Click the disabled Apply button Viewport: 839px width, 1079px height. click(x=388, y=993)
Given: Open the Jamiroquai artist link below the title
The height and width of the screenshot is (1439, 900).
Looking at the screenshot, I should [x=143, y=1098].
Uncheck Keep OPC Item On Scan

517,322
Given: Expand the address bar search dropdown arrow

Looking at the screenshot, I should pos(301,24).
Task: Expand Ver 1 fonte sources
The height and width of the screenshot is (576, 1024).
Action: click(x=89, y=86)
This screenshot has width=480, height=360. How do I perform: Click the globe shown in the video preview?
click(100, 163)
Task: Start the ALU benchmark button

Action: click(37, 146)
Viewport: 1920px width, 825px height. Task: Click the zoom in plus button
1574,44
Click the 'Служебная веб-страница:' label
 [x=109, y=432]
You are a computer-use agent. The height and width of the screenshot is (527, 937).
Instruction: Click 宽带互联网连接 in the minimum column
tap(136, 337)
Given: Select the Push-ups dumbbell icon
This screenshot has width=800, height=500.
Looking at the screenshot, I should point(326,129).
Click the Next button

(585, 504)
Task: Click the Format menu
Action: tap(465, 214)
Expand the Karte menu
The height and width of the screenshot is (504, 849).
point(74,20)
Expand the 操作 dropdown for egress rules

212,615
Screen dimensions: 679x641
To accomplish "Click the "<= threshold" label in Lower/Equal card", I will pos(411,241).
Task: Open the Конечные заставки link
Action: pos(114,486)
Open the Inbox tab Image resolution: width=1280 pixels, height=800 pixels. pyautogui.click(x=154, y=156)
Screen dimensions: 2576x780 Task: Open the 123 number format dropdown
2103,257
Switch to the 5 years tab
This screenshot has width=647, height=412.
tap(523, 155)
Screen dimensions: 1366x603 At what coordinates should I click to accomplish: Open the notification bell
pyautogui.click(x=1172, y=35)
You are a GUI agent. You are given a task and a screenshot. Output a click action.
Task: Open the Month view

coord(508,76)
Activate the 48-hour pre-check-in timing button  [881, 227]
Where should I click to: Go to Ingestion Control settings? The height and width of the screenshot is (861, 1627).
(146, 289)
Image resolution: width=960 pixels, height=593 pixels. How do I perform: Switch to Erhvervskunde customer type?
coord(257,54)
☆ ☆ ☆ ☆ ☆ ☆ ☆
Wherever the line holding "Task: Start the ALU benchmark button" falls in the entries above, copy exactly from it through the line holding "Given: Select the Push-ups dumbbell icon", inclusive, and add nothing.

Task: Start the ALU benchmark button

Action: click(37, 146)
Viewport: 1920px width, 825px height. Task: Click the zoom in plus button
1574,44
Click the 'Служебная веб-страница:' label
 [x=109, y=432]
You are a computer-use agent. The height and width of the screenshot is (527, 937).
Instruction: Click 宽带互联网连接 in the minimum column
tap(136, 337)
Given: Select the Push-ups dumbbell icon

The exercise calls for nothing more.